Adapted from: BBC Good Food
Nutritional Information: Calories 260kcals; Carbohydrates 36g; Total Fat 7g; Saturated Fat 1g; Fibre 7g; Protein 10g; Salt 1.1g.
- 1 tbsp olive oil
- 2 onions, chopped
- 2 tsp ground cumin
- 2 x 400g cans chickpeas, drained
- 500g raw beetroot, peeled, trimmed and coarsely grated
- 100g fresh breadcrumbs
- 1 egg
- 1 tbsp tahini paste
- Vegetable oil, for brushing
- 200g plain flour
- 1/4 tsp salt
- 100ml warm water
- 2 tbsp olive oil, plus extra for cooking
- 1 tbsp tahini paste
- 300ml natural yoghurt
- Pinch of salt
- 3 handfuls of mixed salad
- Few pickled beetroots, diced
Place the flour and salt in a large bowl and trickle on the water bit by bit.
Mix the water and flour mixture together.
Add the oil and knead the dough – you are aiming for a soft dough. If it is too sticky, add a little more flour or if it is too dry, add a splash of water.
Knead the dough for 5 minutes.
Leave the dough to stand for about 30 minutes.
Heat the olive oil in a frying pan and fry the onions until softened but not coloured. Add the cumin and cook for 1 min, then scrape the mixture into a food processor with the chickpeas, two-thirds of the grated beetroot, the breadcrumbs, egg and tahini. Whizz to a rough paste, then scrape into a bowl and stir in the remaining grated beetroot with plenty of seasoning.
With damp hands, shape into about 20 balls and space on baking parchment-lined baking sheets.

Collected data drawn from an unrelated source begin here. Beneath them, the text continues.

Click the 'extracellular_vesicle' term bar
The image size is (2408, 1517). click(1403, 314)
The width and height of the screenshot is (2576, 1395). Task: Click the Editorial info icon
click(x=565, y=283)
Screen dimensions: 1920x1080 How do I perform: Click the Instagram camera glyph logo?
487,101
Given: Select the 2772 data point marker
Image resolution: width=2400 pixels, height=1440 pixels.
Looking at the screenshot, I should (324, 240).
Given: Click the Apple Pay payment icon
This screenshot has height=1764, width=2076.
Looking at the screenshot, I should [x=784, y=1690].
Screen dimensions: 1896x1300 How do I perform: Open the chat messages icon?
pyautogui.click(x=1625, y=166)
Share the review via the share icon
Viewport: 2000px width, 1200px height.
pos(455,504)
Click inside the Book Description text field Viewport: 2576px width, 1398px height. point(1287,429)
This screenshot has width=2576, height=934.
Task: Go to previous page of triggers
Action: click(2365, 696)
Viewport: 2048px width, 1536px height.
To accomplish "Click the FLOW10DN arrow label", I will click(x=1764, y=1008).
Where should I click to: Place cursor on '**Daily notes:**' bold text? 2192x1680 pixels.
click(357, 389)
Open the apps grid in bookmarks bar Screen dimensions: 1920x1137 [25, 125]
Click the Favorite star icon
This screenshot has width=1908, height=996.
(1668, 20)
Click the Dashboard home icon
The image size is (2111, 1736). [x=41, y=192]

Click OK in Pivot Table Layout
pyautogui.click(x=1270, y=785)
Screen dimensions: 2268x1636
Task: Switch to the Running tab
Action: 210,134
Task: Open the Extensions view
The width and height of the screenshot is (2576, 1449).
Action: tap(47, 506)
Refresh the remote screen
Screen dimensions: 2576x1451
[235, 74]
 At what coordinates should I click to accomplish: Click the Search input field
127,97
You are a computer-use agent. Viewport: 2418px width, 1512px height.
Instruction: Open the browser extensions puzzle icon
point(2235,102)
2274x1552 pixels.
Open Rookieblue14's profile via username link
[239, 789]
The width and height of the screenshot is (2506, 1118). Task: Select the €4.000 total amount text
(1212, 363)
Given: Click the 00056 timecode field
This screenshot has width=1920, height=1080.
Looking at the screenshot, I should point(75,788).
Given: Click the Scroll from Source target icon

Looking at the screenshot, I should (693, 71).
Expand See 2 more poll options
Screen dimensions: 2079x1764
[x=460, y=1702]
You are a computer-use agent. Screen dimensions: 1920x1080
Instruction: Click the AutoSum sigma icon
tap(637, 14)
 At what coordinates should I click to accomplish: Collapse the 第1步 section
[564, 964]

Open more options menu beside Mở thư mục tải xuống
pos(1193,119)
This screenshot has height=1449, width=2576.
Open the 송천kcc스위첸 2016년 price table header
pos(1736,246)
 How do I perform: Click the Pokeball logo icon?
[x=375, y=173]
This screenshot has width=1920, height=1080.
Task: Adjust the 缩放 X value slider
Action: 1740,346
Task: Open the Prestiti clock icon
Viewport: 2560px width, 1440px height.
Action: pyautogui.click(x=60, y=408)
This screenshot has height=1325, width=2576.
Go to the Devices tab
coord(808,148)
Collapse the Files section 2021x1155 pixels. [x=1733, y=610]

Chill until ready to serve.
Heat oven to 200C/180C fan/gas 6. Brush the falafels with a little vegetable oil and bake for 20-25 mins until crisp and hot through. Alternatively, heat 2.5cm oil in a deep wok and fry in batches, turning, until crisp and hot.
On a clean surface, roll each ball of dough one at a time using a rolling pin. If you pick up and move round the flatbread often you know it hasn’t stuck. (You may need to sprinkle a little flour on the surface but only use a little as too much will dry out the dough.) Don’t worry if they aren’t perfect circles!
Heat a large frying pan. Take a sheet of kitchen paper and rub a little oil onto the surface of the pan. Cook each flatbread for about 2 minutes on one side – it should puff up a little. Flip the flatbread over using tongs and then cook for a couple of minutes on the other side. The flatbread should have turned lighter in colour and may have a few spots of brown. Keep the cooked flatbreads warm, wrapped in foil or a clean tea towel, until the others are cooked.
To serve, mix the tahini with the yoghurt, sugar and some seasoning, then dollop onto the flatbreads with the warm or room-temperature falafels, diced beetroot and salad.